Einen weiteren Bestandteil von Grow bilden die sogenannten "Adoption & Acceleration Services". Das sind zum einen Werkzeuge und Methoden, die Partner beim Rollout der standardisierten Cloud-ERP-Lösungen unterstützen. Mit den speziellen "Packaged Activation Services" können SAP-Partner Cloud-Lösungen bei Kunden schneller aktivieren. Allein in Deutschland sind laut Mehrtens deutlich über 70 zertifizierten Partner im S/4HANA-Umfeld dazu in der Lage.

"Community & Learning" formen die dritte Säule von "Grow". Von den in der "SAP Community" versammelten Experten können Kunden und Partner lernen, wie sie die Vorteile der Cloud besser für sich nutzen können. Unter "Learning" fasst SAP all die eigenen Schulungsinhalte für Kunden und Partner zusammen - zum einen technische Produkttrainings zu S/HANA, aber auch detaillierte Informationsveranstaltungen zu den Anwendungsszenarien innerhalb der SAP Business Technology Platform - etwa im Bereich Low Code-App-Entwicklung (SAP Build).

Während SAPs Rise-Initiative sich vornehmlich an Bestandskunden richtet, hat der Hersteller - wie vorhin schon erwähnt - mit Grow vor allem Neukunden im Mittelstand im Visier. Bei ihnen sollen soviel Standards wie möglich und so wenig individuelle Anpassungen wie nötig aufgewendet werden. "Das ist für sie am effizientesten", so Mehrtens zum Abschluss des Gesprächs.

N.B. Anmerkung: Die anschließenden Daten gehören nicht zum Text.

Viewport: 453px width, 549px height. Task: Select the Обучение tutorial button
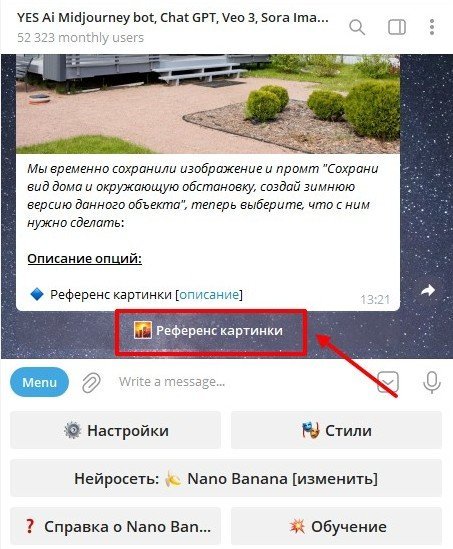(336, 526)
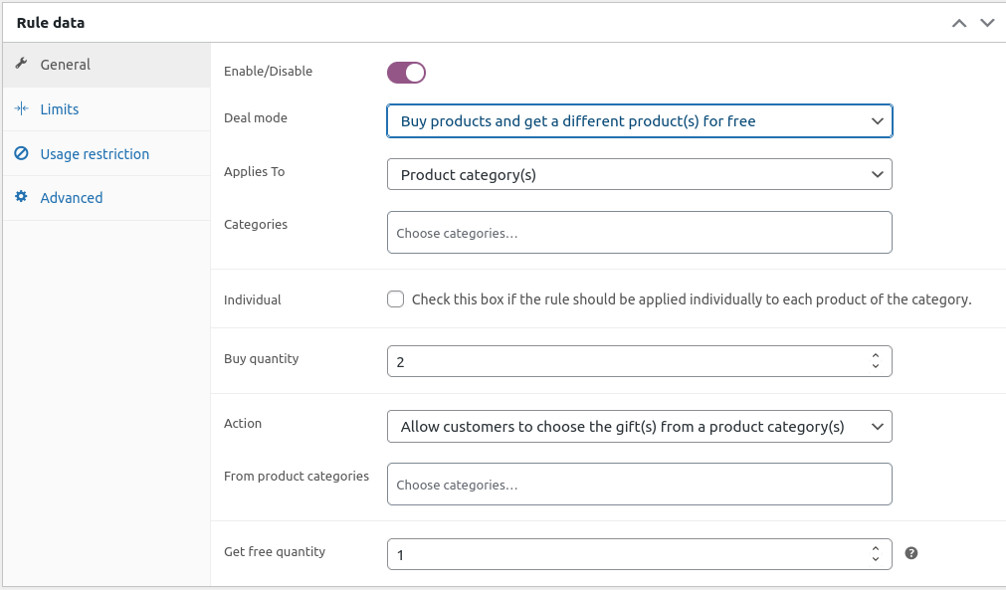Open the Deal mode dropdown

click(x=639, y=121)
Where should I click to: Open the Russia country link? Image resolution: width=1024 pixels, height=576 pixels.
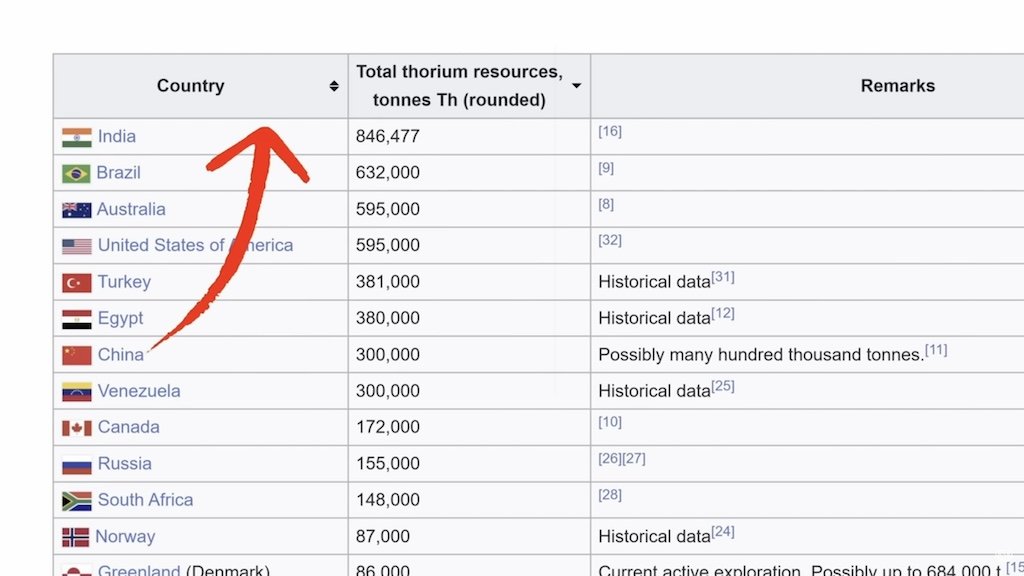click(x=125, y=464)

Thomas Henzler, DSAG-Fachvorstand Lizenzen, Service & Support: "Es braucht ausreichend Berater, um diese Lösungen einzuführen."
Thomas Henzler, DSAG-Fachvorstand Lizenzen, Service & Support: "Es braucht ausreichend Berater, um diese Lösungen einzuführen."
Foto: DSAG

Die deutschsprachige SAP Anwendergruppe (DSAG) äußert sich vorsichtig optimistisch zur Grow-Initiative: "Grundsätzlich unterstützen wir alles, was Unternehmen hilft, SAP-Systeme einfacher und schneller einzuführen. Unabhängig von kommerziellen Paketen wie Rise und Grow darf es jedoch nicht passieren, dass On-Premise- oder Private-Cloud-Lösungen zugunsten von Public-Cloud-Lösungen bei der Lieferung von Innovationen benachteiligt werden", meint Thomas Henzler, Fachvorstand Lizenzen, Service & Support bei DSAG.

Sebastian Westphal, DSAG-Fachvorstand Technologie: "SAP muss ihre Kunden hinreichend bei der Implementierung unterstützen."
Sebastian Westphal, DSAG-Fachvorstand Technologie: "SAP muss ihre Kunden hinreichend bei der Implementierung unterstützen."
Foto: DSAG

Sein für Technologie zuständiger Vorstandskollege Sebastian Westphal glaubt, dass Unternehmen nur dann das neue SAP-Angebot annehmen werden, wen für sie die Public Cloud eine echte Option ist: "Für Neukunden, die ein vorkonfiguriertes ERP mit geringem Individualisierungsbedarf beispielsweise aufgrund ihrer Fertigungs- und Produktionsprozesse nutzen, ist Grow sicherlich ein attraktives Angebot."